===== Dataset records
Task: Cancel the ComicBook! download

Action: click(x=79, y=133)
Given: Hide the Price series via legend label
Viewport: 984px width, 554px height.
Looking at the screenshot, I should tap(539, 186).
==========
===== Dataset records
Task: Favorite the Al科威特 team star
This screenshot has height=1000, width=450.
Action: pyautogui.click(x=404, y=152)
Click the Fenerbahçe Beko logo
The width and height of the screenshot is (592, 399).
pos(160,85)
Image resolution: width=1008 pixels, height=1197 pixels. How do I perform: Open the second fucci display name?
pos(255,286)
==========
## To be done
Edit the lines from the one containing "Image resolution: width=1008" through the one containing "pos(255,286)", replacing "second" with "third", and give those lines back with nothing else changed.

## Answer
Image resolution: width=1008 pixels, height=1197 pixels. How do I perform: Open the third fucci display name?
pos(255,286)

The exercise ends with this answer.